§ **SUPPLIED RECORDS**:
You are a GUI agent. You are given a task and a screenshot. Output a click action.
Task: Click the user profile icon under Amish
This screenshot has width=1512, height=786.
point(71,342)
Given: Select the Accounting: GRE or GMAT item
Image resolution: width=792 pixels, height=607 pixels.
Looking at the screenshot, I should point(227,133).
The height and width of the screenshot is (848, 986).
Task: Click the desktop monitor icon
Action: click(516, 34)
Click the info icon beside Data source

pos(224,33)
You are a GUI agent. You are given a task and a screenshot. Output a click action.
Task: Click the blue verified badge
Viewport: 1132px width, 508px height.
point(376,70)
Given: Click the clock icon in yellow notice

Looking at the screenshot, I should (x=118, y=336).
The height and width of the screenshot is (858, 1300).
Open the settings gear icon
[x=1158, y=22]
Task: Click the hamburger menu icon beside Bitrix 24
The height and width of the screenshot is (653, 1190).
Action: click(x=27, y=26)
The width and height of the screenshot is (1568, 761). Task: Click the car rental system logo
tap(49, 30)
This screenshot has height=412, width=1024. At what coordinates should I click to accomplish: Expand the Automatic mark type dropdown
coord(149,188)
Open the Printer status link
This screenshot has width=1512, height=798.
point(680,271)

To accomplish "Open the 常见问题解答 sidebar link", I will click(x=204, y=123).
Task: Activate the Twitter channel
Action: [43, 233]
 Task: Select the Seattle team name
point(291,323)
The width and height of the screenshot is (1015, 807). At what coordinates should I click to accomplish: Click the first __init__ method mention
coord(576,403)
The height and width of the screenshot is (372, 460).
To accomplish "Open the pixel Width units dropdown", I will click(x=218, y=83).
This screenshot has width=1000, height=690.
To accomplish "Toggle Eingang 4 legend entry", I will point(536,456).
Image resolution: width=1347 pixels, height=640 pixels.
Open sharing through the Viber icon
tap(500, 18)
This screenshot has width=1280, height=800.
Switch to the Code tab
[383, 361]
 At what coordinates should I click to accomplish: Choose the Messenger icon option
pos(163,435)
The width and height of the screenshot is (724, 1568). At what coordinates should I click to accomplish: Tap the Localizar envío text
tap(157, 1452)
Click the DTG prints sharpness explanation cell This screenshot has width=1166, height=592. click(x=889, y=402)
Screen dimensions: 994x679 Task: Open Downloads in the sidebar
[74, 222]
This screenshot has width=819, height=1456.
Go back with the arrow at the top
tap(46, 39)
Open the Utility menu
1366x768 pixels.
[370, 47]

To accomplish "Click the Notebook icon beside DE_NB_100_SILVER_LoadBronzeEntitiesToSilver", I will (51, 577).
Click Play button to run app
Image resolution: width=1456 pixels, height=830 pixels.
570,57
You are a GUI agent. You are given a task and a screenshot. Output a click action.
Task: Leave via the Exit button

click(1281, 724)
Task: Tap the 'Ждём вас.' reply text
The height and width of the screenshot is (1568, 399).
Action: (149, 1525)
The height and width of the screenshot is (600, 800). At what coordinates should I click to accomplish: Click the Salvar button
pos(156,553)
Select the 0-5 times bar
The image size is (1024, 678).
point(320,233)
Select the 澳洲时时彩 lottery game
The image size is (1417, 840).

§ **TASK GOAL**: Retype only this range exactly: the first line of the data through the line where "Given: Select the" appears.

§ **RESPONSE TO THE TASK**:
You are a GUI agent. You are given a task and a screenshot. Output a click action.
Task: Click the user profile icon under Amish
This screenshot has width=1512, height=786.
point(71,342)
Given: Select the Accounting: GRE or GMAT item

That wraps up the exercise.